È stata completata l’autopsia sul corpo di Anthony Ihaza Ehogonoh, il 35enne deceduto lo scorso 6 ottobre a Napoli dopo essere stato colpito con un taser durante un intervento dei carabinieri. Secondo quanto emerso dagli esami, il corpo della vittima presenta ferite causate dai quattro dardi del taser: i militari hanno utilizzato l’arma in due occasioni, con ciascuna cartuccia contenente due dardi.
La perizia evidenzia che la seconda scarica sia stata più intensa, poiché la prima – paragonata a uno spray urticante – non aveva avuto effetto.

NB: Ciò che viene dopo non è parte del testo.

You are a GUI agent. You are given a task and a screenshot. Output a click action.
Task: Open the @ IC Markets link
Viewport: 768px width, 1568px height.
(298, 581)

L’autopsia, eseguita presso il secondo policlinico di Napoli, prevede anche esami tossicologici; la relazione completa sarà depositata entro 60 giorni.

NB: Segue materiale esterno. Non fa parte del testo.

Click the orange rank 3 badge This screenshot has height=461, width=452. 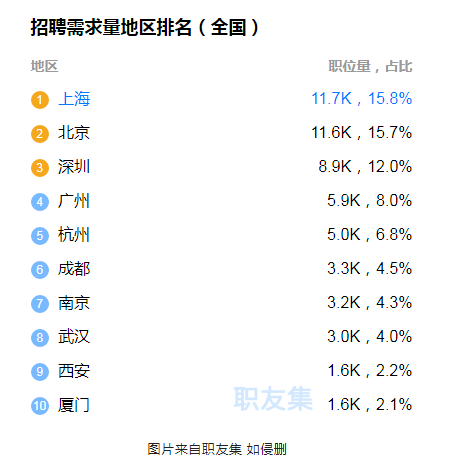pos(40,168)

Nel frattempo, la famiglia di Anthony sta predisponendo le esequie, che dovrebbero svolgersi tra oggi e domani, dopo il nulla osta del pm Barbara Aprea e del procuratore aggiunto Raffaello Falcone.
Come atto dovuto, gli inquirenti hanno iscritto nel registro degli indagati cinque carabinieri per il reato di eccesso colposo nell’uso legittimo delle armi.